● **WORK INSTRUCTIONS**: Arrange the data, from the line containing "The height and" through the line containing "How do I perform: Click", as a Markdown table with a Row column for the row number and an Entry column for each line. Skip blank lines and leave the pictures out.

● **INPUT ROWS**:
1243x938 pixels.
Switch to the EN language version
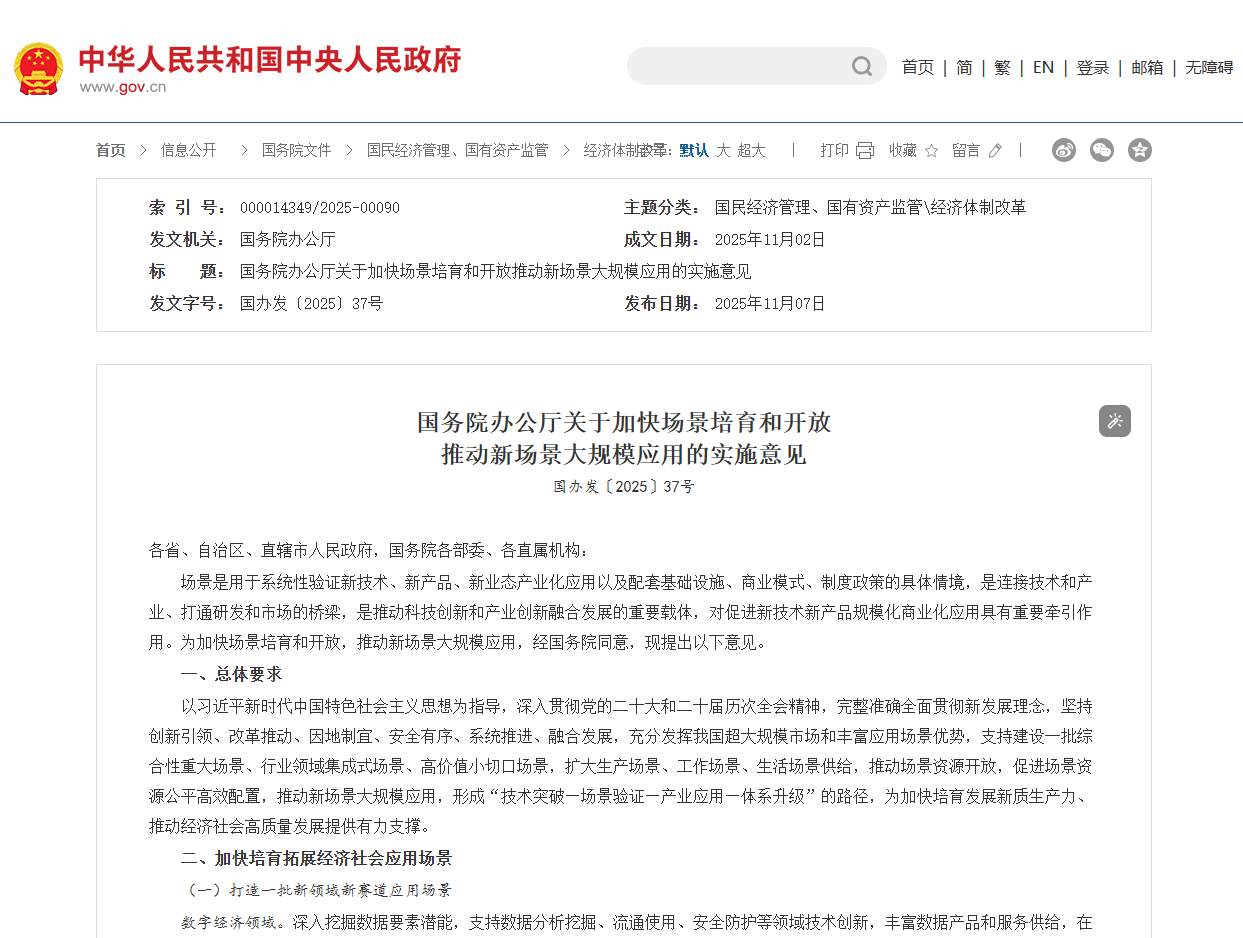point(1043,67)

--

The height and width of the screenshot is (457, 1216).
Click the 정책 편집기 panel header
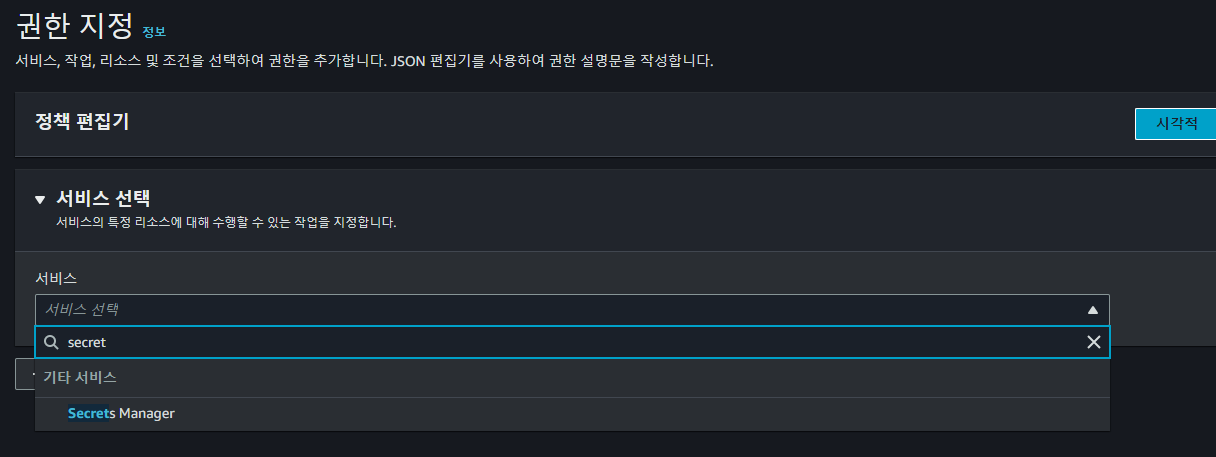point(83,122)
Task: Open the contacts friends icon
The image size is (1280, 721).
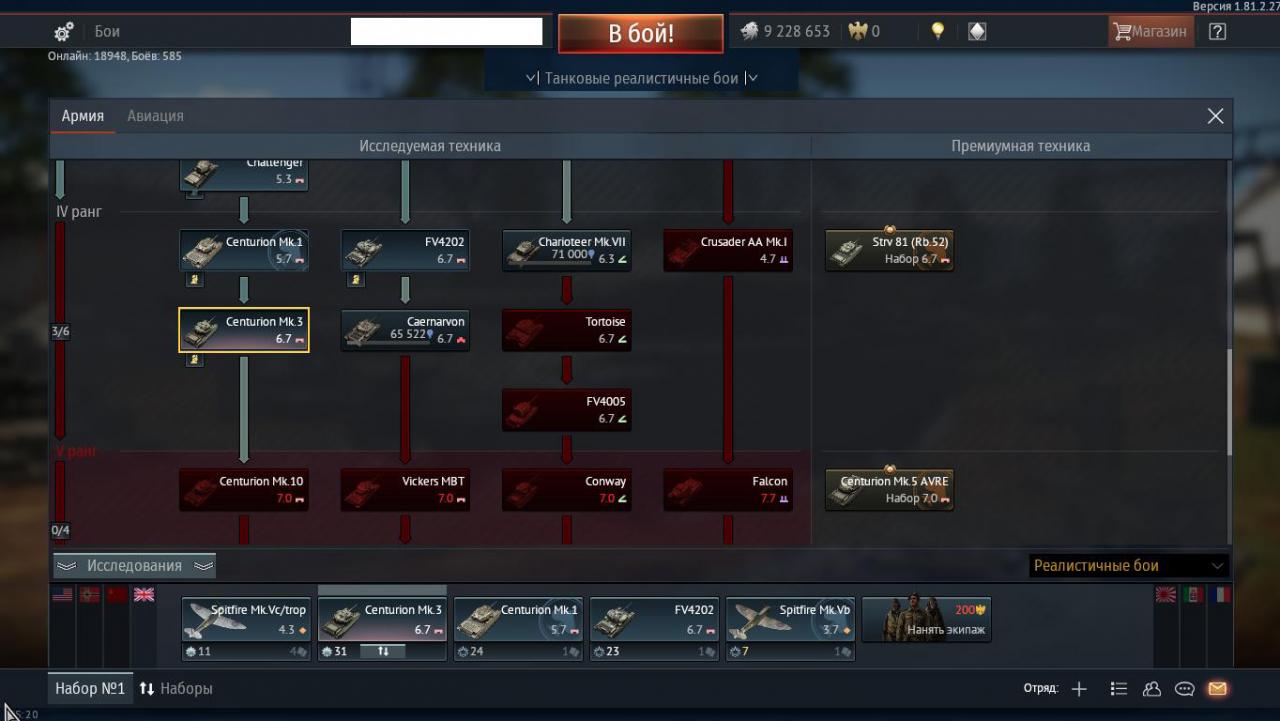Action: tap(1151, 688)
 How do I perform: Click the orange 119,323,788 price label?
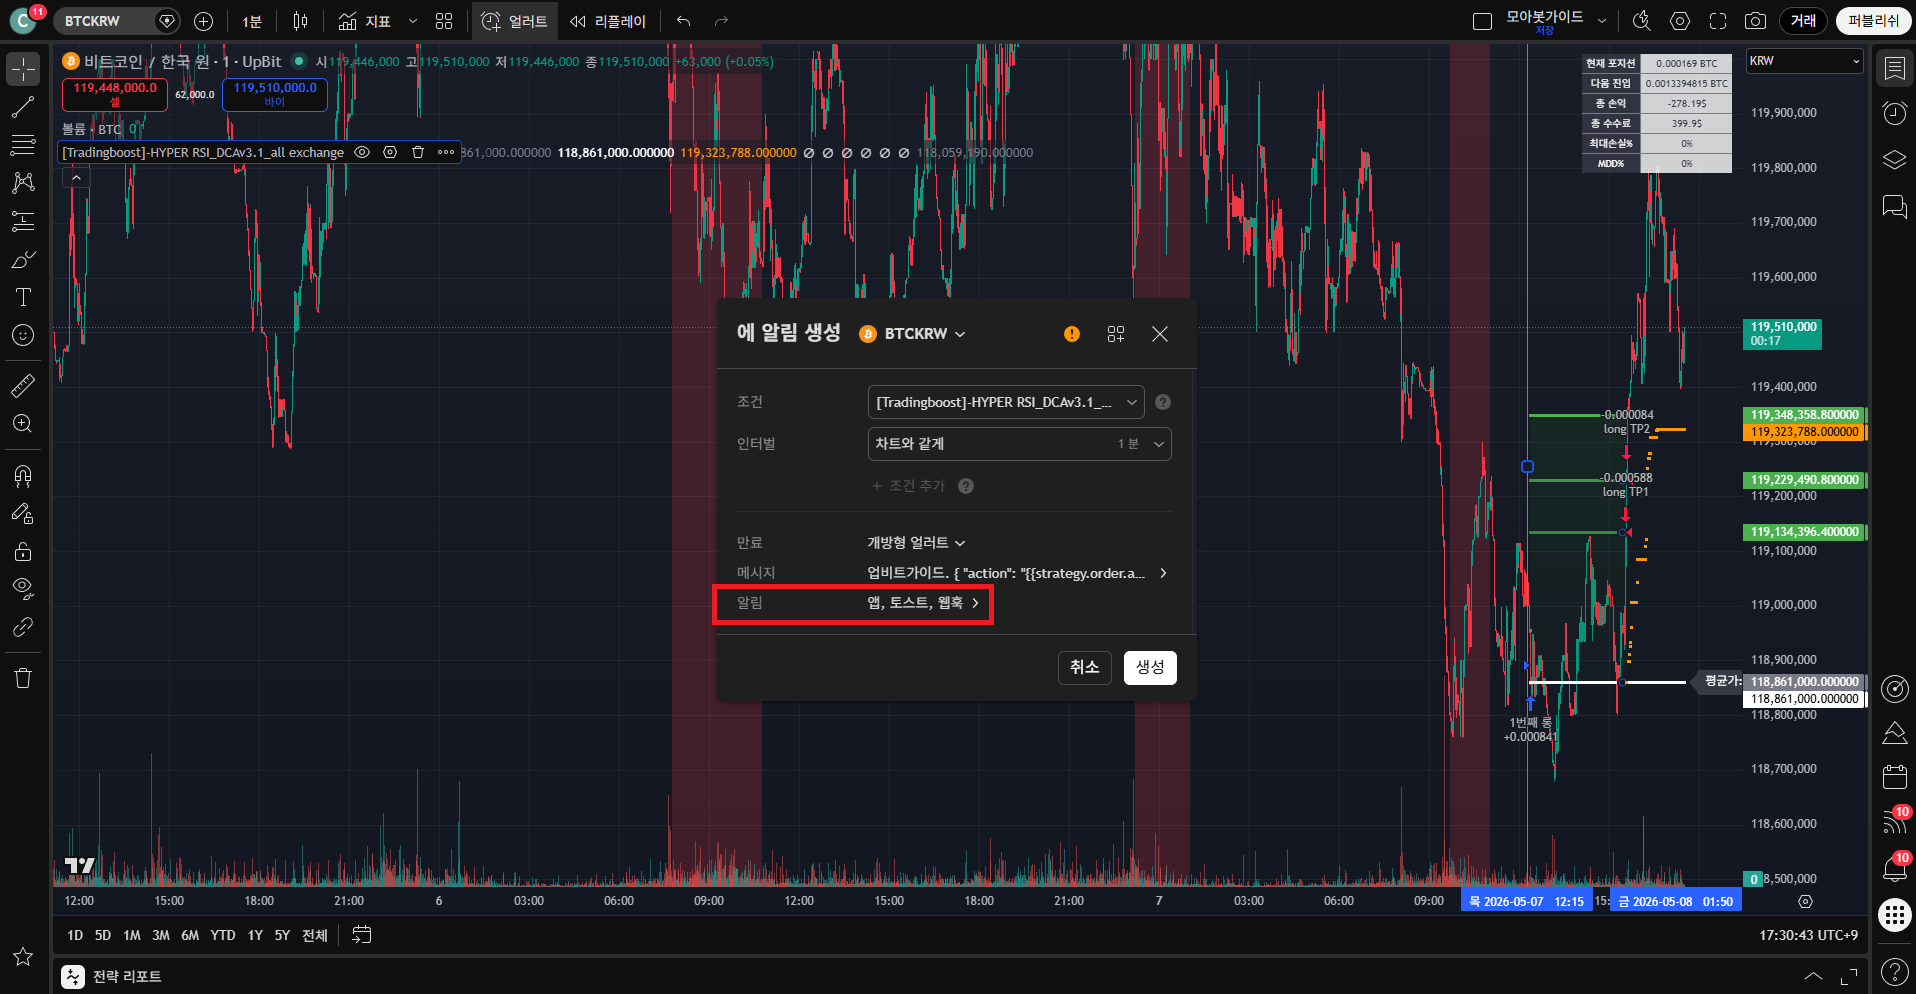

● **TASK RESULT**:
| Row | Entry |
|---|---|
| 1 | The height and width of the screenshot is (457, 1216). |
| 2 | Click the 정책 편집기 panel header |
| 3 | point(83,122) |
| 4 | Task: Open the contacts friends icon |
| 5 | The image size is (1280, 721). |
| 6 | Action: tap(1151, 688) |
| 7 |  How do I perform: Click the orange 119,323,788 price label? |